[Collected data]
|---|
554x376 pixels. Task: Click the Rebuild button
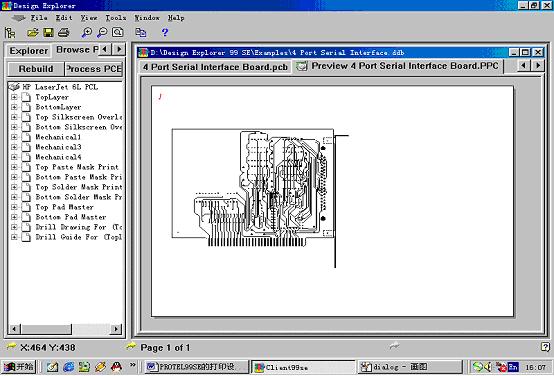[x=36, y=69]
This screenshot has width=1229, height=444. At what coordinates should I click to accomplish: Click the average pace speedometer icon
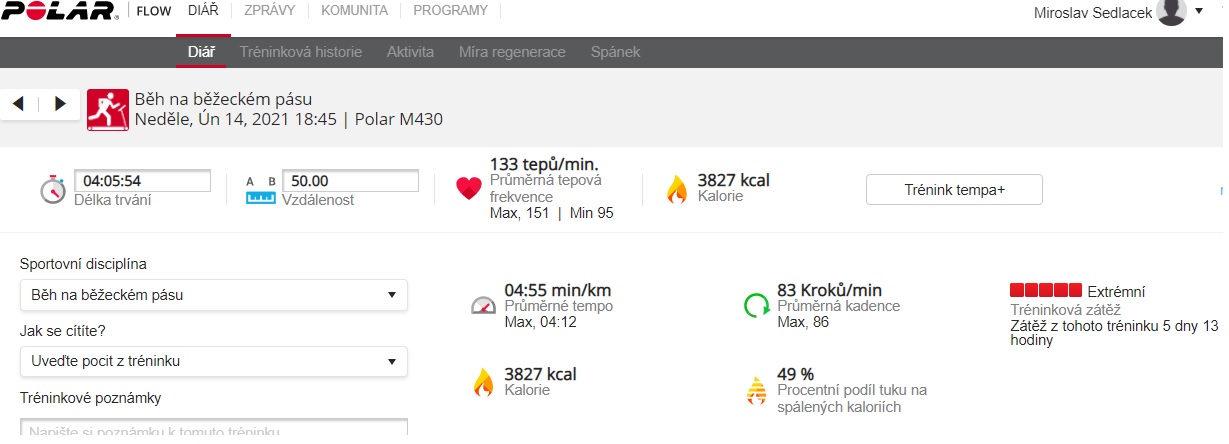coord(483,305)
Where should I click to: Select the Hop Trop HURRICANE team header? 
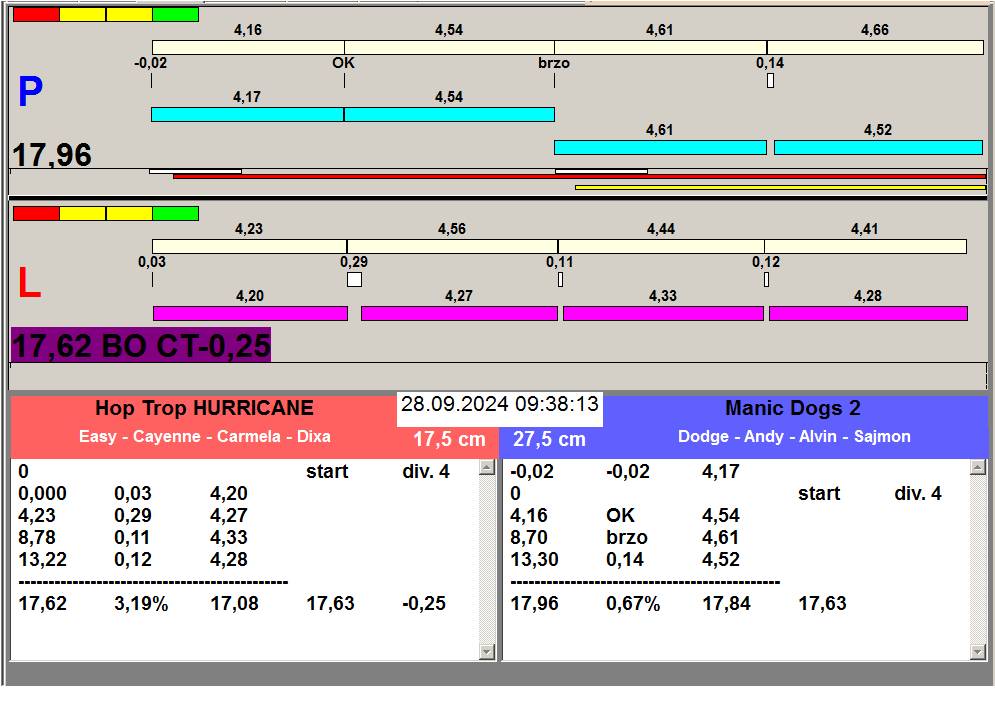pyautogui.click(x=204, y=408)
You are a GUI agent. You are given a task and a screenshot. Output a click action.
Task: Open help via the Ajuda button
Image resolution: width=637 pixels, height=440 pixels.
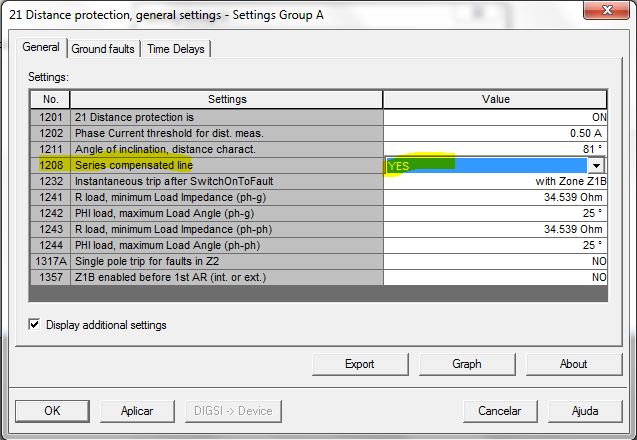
|---|
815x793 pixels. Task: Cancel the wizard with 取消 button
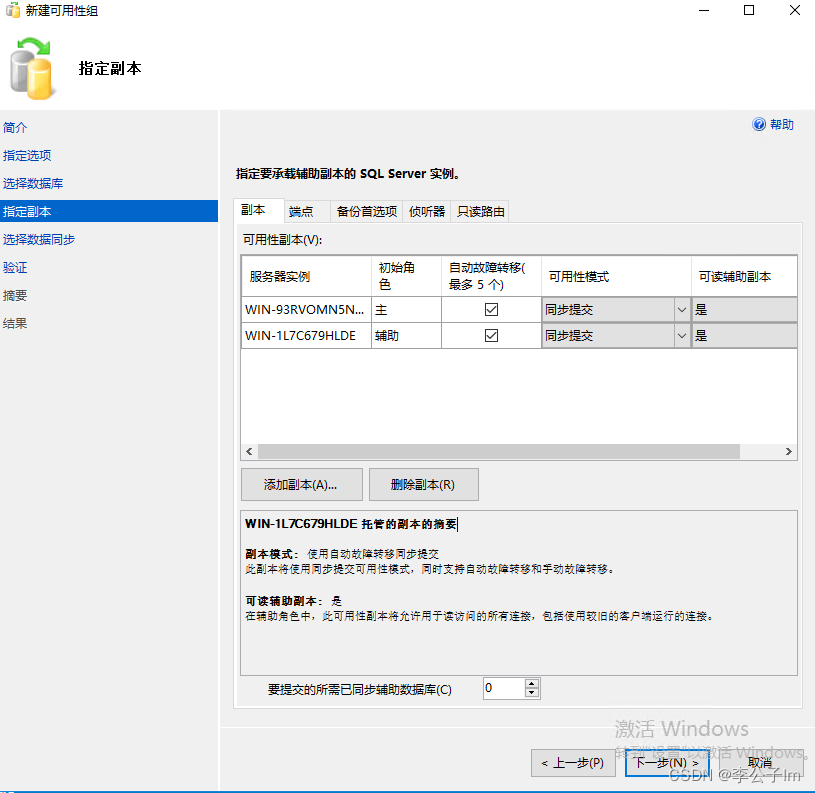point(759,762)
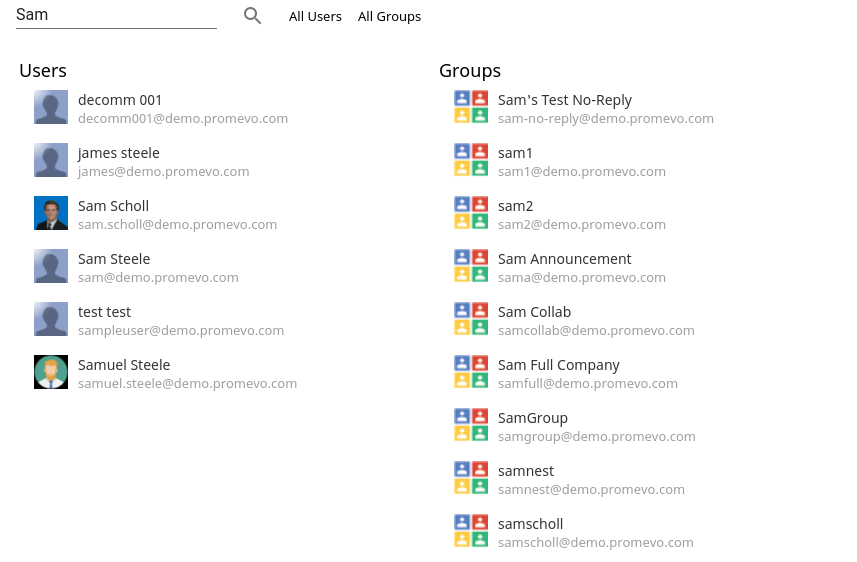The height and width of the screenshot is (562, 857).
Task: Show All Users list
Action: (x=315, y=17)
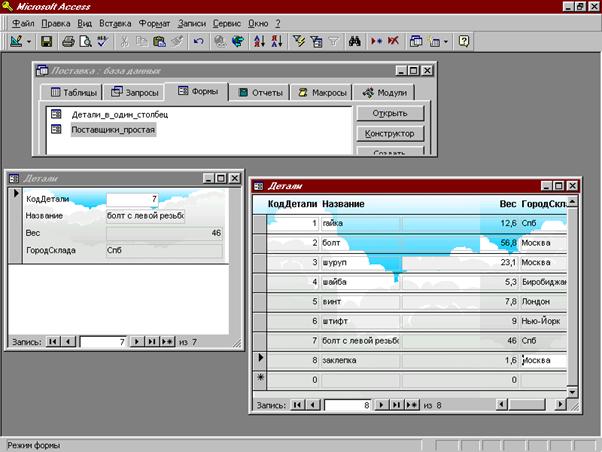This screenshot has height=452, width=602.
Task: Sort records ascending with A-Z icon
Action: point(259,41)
|---|
◆ **Required work**: For this exercise, repeat exactly the lines of the data above from the one with "Task: Open help via the Ajuda button" down to the one with "Image resolution: width=637", both end lines included.

◆ **Reply**:
Task: Open help via the Ajuda button
Image resolution: width=637 pixels, height=440 pixels.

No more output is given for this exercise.